**EXERCISE OBJECTIVE:** Find the line with "Click the Exporteren button" in the data below, then restate it and all remaining lines exactly, adding nothing.

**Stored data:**
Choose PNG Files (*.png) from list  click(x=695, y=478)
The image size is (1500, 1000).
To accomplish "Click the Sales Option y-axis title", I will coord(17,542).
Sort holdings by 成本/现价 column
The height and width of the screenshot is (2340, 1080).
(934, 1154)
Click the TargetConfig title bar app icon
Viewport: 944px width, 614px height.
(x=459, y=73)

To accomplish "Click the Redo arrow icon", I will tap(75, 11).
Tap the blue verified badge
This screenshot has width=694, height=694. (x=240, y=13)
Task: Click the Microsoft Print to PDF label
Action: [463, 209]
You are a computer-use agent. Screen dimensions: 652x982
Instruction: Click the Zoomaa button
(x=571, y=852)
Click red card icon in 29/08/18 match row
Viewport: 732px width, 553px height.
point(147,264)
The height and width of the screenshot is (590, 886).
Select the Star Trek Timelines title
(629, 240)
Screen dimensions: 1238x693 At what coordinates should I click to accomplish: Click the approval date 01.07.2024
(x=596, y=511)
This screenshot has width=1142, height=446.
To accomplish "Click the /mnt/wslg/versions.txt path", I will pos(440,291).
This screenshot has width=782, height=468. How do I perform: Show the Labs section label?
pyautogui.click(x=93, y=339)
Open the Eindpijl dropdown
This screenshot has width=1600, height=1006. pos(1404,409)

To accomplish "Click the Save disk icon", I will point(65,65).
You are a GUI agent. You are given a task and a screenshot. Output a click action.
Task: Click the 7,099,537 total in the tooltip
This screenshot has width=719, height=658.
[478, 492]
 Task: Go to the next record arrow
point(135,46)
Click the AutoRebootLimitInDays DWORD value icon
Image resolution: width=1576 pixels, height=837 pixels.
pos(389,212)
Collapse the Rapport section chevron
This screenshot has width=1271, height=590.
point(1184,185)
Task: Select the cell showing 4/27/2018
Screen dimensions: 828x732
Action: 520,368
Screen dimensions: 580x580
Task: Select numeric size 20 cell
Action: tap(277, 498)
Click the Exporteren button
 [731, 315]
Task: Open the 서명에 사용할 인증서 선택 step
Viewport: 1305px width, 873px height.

**ANSWER TO THIS TASK:**
Click the Exporteren button
 [731, 315]
Task: Open the 서명에 사용할 인증서 선택 step
Viewport: 1305px width, 873px height.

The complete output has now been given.